##### Task input #####

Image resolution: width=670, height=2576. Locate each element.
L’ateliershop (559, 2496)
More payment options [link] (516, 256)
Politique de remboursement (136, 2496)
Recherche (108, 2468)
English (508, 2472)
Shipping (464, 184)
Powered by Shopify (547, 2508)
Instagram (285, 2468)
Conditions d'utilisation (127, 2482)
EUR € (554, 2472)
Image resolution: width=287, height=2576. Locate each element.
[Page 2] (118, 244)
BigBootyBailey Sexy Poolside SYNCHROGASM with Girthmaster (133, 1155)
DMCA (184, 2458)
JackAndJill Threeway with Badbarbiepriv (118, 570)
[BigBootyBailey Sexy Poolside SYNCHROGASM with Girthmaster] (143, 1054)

#####

=== Activity ===
Beginning with the very first line of the records above, please retype each line through the one that has "EUR € (554, 2472)", and add nothing.

=== Answer box ===
Image resolution: width=670, height=2576. Locate each element.
L’ateliershop (559, 2496)
More payment options [link] (516, 256)
Politique de remboursement (136, 2496)
Recherche (108, 2468)
English (508, 2472)
Shipping (464, 184)
Powered by Shopify (547, 2508)
Instagram (285, 2468)
Conditions d'utilisation (127, 2482)
EUR € (554, 2472)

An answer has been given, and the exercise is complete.